Back Roads of Brown County Studio Tour
~by Bob Gustin
For the past 20 years, folks from across the Midwest and beyond have been driving to Brown County for the annual studio tour. It’s a chance to experience firsthand two of the area’s best-known attractions—breathtaking natural scenery and authentic arts and crafts.
To celebrate the anniversary, this year’s free, self-guided tour features 32 artists at 22 studios around the county. Most studios are open 10 a.m. to 5 p.m. daily, but some have different hours. A brochure and map outlining specific details is available at many local businesses, the Brown County Visitors Center, or at <browncountystudiotour.com>.
The event began as a two-day studio and garden tour in June of 1999, and morphed into the current month-long October event. Now the artists share center stage with the dazzling autumn colors.
Special recognition is being given this year to four artists. Primitive painter Amanda Wallace Mathis was one of the founders of the tour, and this year her studio is hosting work by potter Larry Spears, jeweler Cheri Platter and stained-glass artist Anne Ryan Miller, all longtime participants.
Each year, new artists join the tour, giving visitors a chance to experience new parts of the county and different styles of arts and crafts. This year, new artists include iron worker Jason Nickel, woodworker Pete Baxter, furniture maker Robb Besosa, fiber artist Sandy Binder, and fused glass artist B Skinner. Some are guests at other artists’ studios.
Mathis’s studio is the only one which has been a stop on all 20 studio tours.
She is a primitive painter. Though she has painted in the impressionist style of well-known art colony painters such as T.C. Steele, she said she is more comfortable in the primitive style, and that’s what she does best.
Mathis believes that one thing which has made the tour a success is the fact that many of the working artists in Brown County live and practice their arts in rural areas.
“We need to keep the working artist in the forefront,” she said, “because that’s what’s going to keep us going. This (the studio tour) is one way we do it.”
Platter, one of the founders and a former president of the tour, said tour participants have had good and bad years, depending on the economy. But she said many artists demonstrate their craft during the tour, and visitors love to see where the work is done. Some artists allow visitors to participate in the making of the products.
She said pottery was her first love and Platter produced fine porcelain work for years, but her products evolved to silk scarves and finally to jewelry.

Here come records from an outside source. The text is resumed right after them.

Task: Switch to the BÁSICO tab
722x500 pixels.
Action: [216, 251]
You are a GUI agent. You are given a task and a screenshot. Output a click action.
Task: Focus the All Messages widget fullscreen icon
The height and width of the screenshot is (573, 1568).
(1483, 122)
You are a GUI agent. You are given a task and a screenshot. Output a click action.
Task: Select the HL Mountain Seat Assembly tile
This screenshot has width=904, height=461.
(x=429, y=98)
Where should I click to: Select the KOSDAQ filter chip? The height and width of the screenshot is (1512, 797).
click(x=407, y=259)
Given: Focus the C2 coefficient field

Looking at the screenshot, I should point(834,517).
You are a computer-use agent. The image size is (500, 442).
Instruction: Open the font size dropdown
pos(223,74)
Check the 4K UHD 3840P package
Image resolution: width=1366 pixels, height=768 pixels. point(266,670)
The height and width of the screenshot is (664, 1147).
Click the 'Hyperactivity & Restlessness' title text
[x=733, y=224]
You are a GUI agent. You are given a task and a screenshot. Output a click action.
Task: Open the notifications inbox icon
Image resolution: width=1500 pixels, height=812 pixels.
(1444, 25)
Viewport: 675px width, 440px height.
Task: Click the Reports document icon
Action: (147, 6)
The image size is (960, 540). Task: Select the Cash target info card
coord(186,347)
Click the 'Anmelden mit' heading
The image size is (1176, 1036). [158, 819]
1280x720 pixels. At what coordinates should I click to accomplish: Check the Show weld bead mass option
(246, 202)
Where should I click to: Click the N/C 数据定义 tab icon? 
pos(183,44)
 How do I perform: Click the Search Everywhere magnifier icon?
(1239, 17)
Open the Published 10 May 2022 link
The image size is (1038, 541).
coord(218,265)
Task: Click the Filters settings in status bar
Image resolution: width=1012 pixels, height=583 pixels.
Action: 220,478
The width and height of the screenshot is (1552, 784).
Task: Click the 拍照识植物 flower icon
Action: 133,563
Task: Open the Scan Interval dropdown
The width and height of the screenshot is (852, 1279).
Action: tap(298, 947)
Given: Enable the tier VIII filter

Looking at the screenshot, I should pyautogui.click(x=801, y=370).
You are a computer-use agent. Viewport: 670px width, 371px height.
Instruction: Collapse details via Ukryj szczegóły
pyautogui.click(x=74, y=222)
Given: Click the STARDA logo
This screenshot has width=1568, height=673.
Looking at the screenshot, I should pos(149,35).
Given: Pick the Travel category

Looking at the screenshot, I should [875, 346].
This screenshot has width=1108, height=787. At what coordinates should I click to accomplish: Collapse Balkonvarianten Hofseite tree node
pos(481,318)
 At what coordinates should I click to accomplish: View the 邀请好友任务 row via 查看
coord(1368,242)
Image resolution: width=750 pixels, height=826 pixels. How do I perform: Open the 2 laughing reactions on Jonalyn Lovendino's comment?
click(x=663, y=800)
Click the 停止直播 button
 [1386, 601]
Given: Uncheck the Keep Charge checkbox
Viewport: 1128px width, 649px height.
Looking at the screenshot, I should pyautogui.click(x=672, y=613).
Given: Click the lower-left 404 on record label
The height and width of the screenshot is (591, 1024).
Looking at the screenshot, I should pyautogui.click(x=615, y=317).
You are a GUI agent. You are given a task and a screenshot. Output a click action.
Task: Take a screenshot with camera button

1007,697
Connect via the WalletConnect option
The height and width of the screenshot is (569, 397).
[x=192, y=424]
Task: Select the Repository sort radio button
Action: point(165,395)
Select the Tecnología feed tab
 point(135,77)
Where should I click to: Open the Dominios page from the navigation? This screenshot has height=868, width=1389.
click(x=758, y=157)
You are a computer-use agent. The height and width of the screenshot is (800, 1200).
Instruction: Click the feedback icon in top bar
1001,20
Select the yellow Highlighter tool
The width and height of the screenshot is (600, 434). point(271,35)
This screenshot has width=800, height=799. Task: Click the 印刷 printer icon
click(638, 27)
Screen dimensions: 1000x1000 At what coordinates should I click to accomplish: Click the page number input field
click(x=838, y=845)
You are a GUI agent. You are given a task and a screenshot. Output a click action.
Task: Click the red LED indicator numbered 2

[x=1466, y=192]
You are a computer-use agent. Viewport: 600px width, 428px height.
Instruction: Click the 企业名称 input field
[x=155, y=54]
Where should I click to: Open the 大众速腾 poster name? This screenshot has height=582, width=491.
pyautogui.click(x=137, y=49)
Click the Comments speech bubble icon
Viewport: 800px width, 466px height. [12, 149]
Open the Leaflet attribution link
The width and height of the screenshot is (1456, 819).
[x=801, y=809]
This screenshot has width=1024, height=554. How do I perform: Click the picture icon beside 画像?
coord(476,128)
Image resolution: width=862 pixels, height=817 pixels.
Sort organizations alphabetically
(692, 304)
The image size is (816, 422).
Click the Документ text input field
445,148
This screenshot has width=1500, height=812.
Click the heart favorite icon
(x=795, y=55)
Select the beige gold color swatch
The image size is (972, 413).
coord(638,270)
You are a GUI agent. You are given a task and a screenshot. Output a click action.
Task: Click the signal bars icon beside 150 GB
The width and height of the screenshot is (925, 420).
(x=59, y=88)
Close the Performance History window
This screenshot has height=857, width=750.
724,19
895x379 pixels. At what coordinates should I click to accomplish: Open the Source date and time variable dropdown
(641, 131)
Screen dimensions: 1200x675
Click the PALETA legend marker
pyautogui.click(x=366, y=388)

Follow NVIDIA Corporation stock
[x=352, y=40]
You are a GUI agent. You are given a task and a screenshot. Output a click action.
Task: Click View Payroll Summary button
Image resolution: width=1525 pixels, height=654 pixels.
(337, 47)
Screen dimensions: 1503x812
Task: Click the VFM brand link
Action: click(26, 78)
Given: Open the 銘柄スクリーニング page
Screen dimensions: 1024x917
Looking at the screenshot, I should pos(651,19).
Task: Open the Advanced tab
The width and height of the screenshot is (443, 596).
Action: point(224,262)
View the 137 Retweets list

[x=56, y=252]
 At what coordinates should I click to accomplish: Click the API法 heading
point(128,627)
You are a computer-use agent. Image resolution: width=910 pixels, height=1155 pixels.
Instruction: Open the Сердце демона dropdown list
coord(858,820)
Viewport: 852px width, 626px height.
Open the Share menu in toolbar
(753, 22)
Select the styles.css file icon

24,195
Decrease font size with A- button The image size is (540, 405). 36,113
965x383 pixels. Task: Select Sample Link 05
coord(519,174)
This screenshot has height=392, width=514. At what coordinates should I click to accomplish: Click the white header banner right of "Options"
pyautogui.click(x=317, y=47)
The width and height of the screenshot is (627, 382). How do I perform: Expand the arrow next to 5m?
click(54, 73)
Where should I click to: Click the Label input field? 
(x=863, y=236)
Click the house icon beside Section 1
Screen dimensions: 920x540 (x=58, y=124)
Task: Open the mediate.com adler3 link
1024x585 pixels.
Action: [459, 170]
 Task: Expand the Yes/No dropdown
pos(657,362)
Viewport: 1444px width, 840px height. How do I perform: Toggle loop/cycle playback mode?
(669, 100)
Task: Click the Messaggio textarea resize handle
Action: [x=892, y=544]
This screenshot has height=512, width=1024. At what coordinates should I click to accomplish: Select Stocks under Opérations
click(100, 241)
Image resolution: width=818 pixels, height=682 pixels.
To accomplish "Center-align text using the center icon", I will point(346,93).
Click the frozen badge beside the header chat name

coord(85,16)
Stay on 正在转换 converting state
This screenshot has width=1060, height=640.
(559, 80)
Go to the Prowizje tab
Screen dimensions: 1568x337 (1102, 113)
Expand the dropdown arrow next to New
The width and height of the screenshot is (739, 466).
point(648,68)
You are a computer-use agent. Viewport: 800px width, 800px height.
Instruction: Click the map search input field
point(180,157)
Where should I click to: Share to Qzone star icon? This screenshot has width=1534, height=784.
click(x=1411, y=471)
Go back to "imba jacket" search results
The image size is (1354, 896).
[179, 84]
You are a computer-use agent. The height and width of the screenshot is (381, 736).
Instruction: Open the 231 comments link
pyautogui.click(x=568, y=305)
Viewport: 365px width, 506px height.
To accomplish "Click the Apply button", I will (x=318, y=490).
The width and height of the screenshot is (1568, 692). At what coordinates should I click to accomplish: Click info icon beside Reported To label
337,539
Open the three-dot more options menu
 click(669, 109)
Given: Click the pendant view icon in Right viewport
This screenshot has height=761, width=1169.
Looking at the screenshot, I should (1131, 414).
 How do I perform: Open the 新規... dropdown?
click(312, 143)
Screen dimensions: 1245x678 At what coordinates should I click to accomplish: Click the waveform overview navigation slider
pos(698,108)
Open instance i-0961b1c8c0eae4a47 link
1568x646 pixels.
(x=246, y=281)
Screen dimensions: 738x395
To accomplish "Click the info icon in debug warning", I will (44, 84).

A knee and two shoulder replacements led to the changes in her art form, since pottery involves heavy lifting for the clay and a complicated setup at shows.
“I went from mud to silk to silver,” she jokes.
Now she uses “metal clay” to produce jewelry. That’s a pure silver powder that is mixed with water and a binder, then rolled out, embossed and shaped, and fired with a torch or in a kiln. Many of the same skills she used as a potter transfer to the jewelry work.
Nature has always been the inspiration for Platter’s work. She painted leaves and flowers on her pottery and the same on her silk scarves. Now the same features show up in her jewelry.
“It’s a whole new life,” she said of jewelry making. Platter enjoys seeing minerals and stones in their natural state at gem shows, then seeing them transformed to jewelry.
Spears, a potter who was on the first tour and all the tours for the first decade, said he stopped offering his studio as a tour stop when he and his wife, Jan, opened a retail store in Nashville, and turned his home studio into primarily a workshop.
He said the tour was initially Jan’s idea.
She said they had lived in southern Brown County for about a year and met artists who worked and lived in rural areas of the county. She thought the tour would be fun for both artists and visitors. Nashville business owners Ellen Carter and Andy Rogers both provided support for the early tours, she said.
Larry decided to participate as a visiting artist this year because of the 20th anniversary.
“I hope it goes another 20 years,” Jan said.